Professor of Philosophy, University of Kiel
1884 to 1974

Richard Kroner was born in 1884. Not much is known about his childhood, and he is most prominently known as German neo-Hegelian Philosopher who authored Von Kant bis Hegel (1921/4), a classic history of German idealism written from then neo-Hegelian point of view. He is also known for his formulation of Hegel as ‘the Protestant Aquinas’.

In regards to his personal beliefs, he was a Christian with a Jewish background. His Jewish ancestry led him to be ‘suspended’ (dismissed) under Nazi legislation in 1934, from his university position at Kiel. He was briefly replaced by Hans-Georg Gadamer, a personal friend.

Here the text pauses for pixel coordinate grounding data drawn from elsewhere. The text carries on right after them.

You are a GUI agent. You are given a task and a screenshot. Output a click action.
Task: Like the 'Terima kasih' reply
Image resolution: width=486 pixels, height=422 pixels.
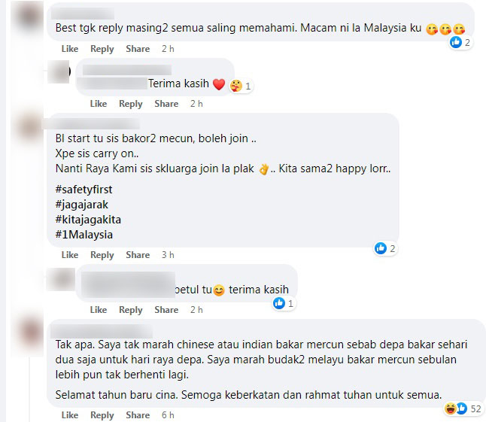click(x=99, y=104)
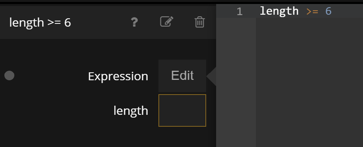Click the Edit button for Expression
The width and height of the screenshot is (363, 147).
point(182,75)
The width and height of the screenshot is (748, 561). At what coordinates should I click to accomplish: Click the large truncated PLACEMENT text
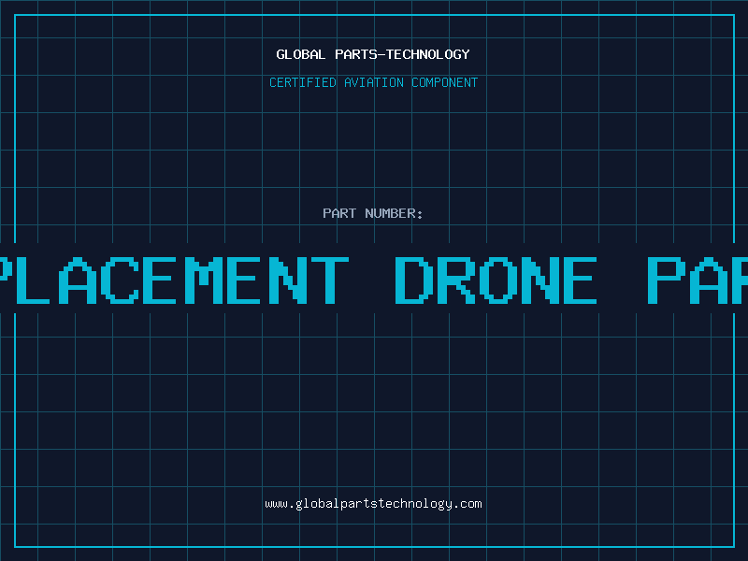pos(174,281)
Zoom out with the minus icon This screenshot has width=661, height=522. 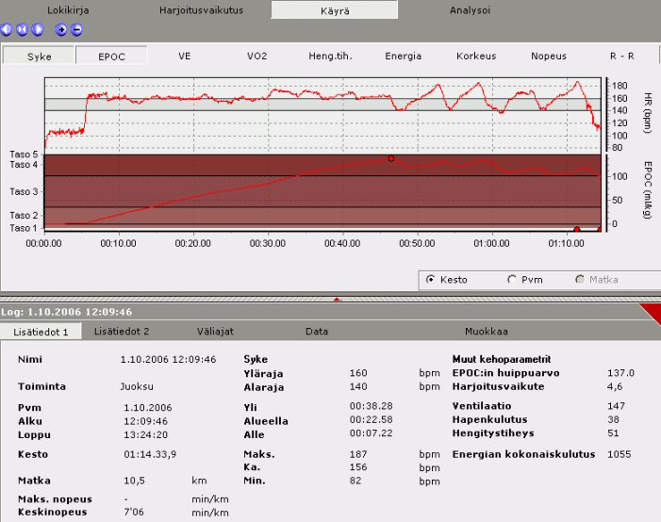click(x=75, y=29)
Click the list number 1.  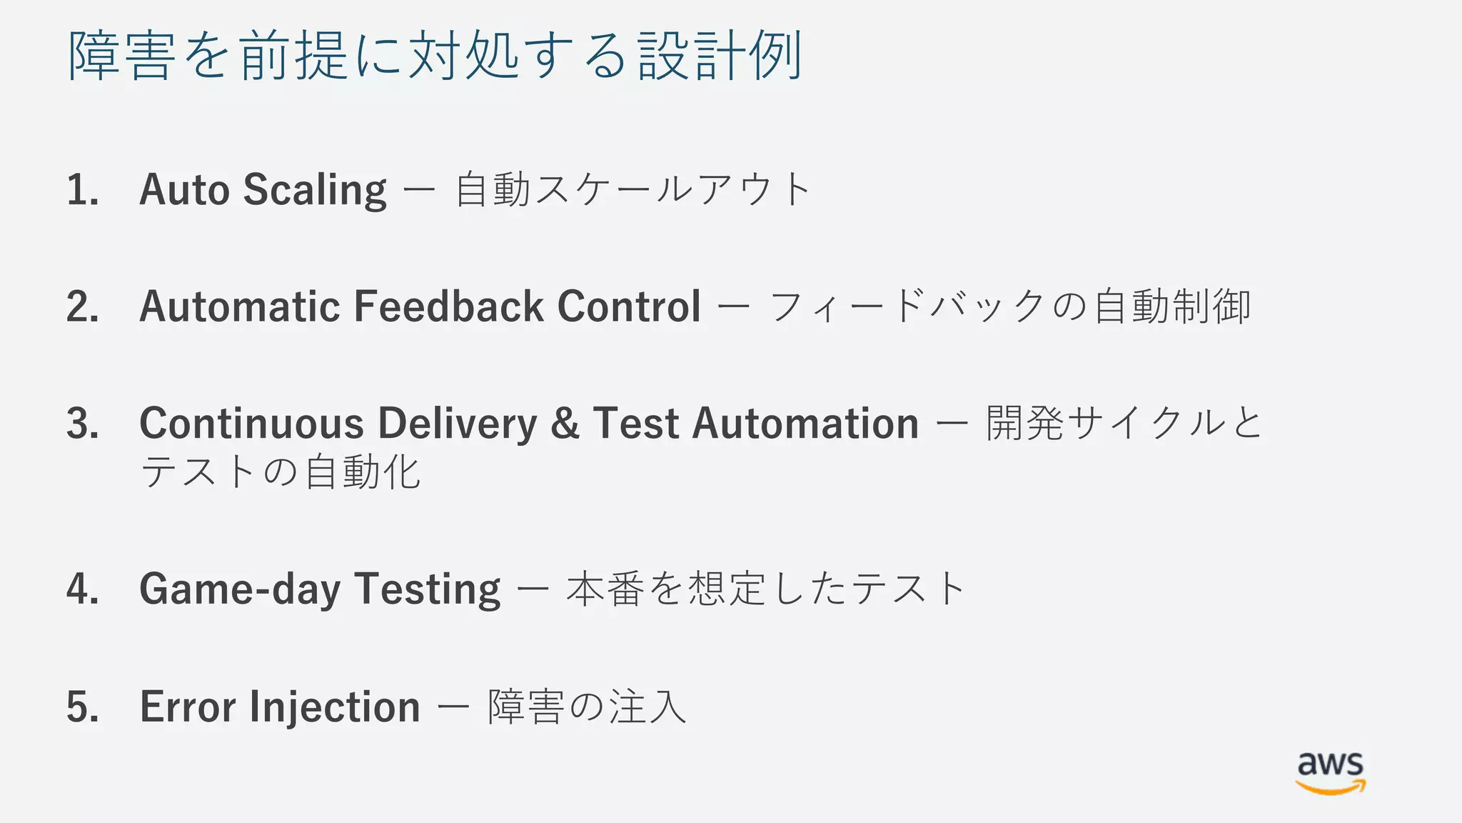click(x=83, y=190)
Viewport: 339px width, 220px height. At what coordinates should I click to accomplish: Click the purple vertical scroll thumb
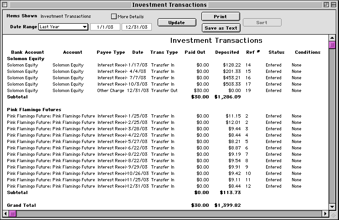(332, 45)
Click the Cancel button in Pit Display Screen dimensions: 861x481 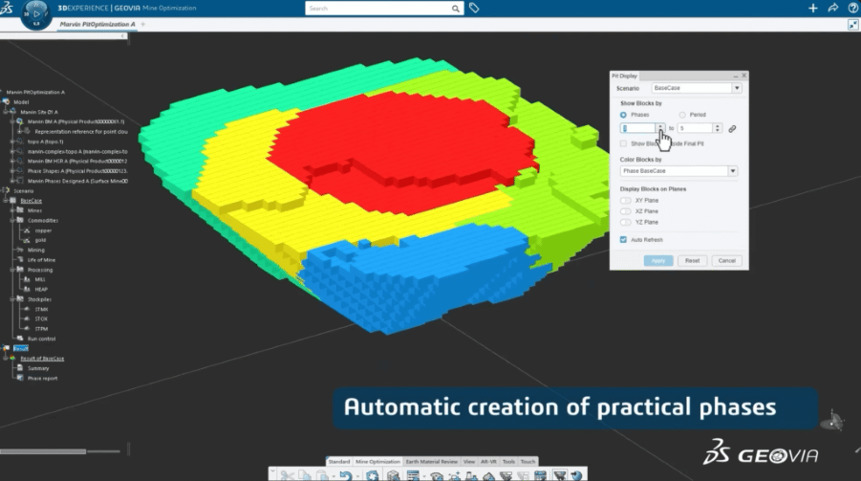click(x=725, y=260)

As for his philosophical influence, Kroner’s ideas on Hegel, including his slant via Kierkegaard, were taken up by some existentialists thinkers, including Lev Shestov and Nikolai Berdyaev.

He died in 1974.

Other works by Kroner include Zweck und Gesetz in der Biologie. Eine logische Untersuchung (1913); Kants Weltanschauung (1914); Hegel.Zum 100. Todestag (1932); Die Selbstverwirklichung des Geistes. Prolegomena zur Kulturphilosopie (1928); Speculation in Pre-Christian Philosophy (1957); Selbstbesinnung. Drei Lehrstunden (1958); Speculation and Revelation in Modern Philosophy (1961); Between Faith and Thought: Reflections and Suggestions (1966); and Freiheit und Gnade (1969).